她顿了顿又继续道:“至于何大族人,都是族亲,此不能为证据!”
“好一个刁钻的女子!”
荣怀脸一沉,“本念你年岁小,不想与你计较。可堂堂朝廷衙门之地,你一而再,再而三的咆哮公堂,藐视王法,眼里可还有天子?!左右,取签子来,替我掌嘴!”
“你敢?!”
陈述大怒,“这签子你如何使得?!苦主有冤自是要陈情……”
“左右!还愣着做什么?刁民不懂礼数,只有打一打才老实!”
“是!”
一群衙役上得前来,陈氏大喊道:“二老爷饶命!都是小妇人的罪过!莫要打小娘!小妇人认,小妇人认命!”
“娘!”
杨满月尖叫,“你怎可认?分明是他们上下串通,里应外合,这是要屈打成招!”
“简直岂有此理!”
王志大怒,“不过佐贰官,如今知县老爷堂上坐,却越过知县老爷行教化之责,目无尊卑,上下不分!这定海县是谁的定海县?!”

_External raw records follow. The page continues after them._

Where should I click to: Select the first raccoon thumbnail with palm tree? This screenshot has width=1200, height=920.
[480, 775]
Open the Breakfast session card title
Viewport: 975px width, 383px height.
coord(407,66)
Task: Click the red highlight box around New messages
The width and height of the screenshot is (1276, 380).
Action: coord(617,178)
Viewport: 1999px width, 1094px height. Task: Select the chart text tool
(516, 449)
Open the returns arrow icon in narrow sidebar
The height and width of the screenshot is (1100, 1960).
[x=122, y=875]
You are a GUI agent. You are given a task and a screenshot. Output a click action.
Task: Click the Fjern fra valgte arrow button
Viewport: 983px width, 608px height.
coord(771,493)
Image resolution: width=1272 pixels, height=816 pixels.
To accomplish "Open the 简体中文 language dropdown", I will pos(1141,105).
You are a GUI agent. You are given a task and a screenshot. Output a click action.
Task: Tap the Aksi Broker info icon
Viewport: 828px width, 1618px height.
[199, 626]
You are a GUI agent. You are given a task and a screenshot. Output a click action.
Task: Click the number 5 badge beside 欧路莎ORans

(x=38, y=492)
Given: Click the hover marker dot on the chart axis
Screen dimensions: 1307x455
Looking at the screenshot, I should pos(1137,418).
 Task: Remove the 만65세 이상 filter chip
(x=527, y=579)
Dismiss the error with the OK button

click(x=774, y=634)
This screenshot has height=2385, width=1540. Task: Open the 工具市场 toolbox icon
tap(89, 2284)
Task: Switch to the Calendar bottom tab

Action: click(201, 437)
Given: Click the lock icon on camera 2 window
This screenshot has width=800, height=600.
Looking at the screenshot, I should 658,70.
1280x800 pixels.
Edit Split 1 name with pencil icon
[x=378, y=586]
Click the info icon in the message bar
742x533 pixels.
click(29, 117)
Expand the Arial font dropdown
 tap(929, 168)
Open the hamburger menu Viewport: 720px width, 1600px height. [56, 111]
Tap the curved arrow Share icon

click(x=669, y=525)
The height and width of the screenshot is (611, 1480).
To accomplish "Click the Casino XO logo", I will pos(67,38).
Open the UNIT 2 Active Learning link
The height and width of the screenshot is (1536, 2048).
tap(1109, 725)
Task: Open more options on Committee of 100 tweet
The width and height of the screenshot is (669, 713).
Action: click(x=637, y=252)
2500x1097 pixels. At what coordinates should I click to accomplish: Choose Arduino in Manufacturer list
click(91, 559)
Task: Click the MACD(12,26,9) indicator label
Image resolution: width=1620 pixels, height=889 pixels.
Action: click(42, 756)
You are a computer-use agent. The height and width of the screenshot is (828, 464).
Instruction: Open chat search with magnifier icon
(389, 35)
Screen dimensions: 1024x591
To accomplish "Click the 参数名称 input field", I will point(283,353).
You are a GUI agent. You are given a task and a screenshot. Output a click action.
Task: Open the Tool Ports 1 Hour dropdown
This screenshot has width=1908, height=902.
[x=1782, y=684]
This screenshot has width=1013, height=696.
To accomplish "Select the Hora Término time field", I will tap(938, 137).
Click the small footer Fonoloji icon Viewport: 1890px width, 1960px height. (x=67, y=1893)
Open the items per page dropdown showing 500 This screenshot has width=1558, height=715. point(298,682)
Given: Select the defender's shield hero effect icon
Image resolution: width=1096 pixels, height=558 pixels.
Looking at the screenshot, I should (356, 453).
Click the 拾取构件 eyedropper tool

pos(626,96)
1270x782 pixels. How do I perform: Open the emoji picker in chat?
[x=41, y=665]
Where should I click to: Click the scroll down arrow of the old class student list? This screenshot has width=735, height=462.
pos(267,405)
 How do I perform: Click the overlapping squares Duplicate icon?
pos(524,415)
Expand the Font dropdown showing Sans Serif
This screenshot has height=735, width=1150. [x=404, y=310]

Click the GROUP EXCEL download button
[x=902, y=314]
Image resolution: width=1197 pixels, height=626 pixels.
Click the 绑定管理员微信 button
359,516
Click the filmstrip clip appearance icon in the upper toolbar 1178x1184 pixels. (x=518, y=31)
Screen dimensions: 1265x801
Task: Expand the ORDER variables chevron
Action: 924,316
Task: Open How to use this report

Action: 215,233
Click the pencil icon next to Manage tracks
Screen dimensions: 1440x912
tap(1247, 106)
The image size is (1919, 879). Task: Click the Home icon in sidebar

“好一个刁钻的书生!莫要以为你有功名在身本官就不敢收拾你!来呀,去请教谕来,这就夺了这个目无王法,是非不分之人的功名,立刻拿下,杖打二十,轰出衙门!”
“好一个荣怀,你这是要造反?!”
陈述猛地一把扯掉自己的官服,将官帽扔在地,“索性连我这个县太爷一起打吧!这定海是荣怀的定海,这县太爷我不做了!”
“大人,你这般不问青红皂白,莫不是收了人好处?!”
荣怀争锋相对,丝毫不退缩,“大人到任口口声声说要澄清吏治,想不到却是嘴上一套背地里一套,啧啧……”
读书人哪里能受得起这番污蔑,当下陈述气得气血上涌,都翻了白眼,眼看着就要晕过去了。
而那些衙役也冲过来,一把拽过王志与杨满月按在地上就要打,王志大笑,“打,打,打啊!打得厉害老夫名声越大,明天我倒要看看一个教谕,一个县丞兜不兜得起全县读书人的怒气!”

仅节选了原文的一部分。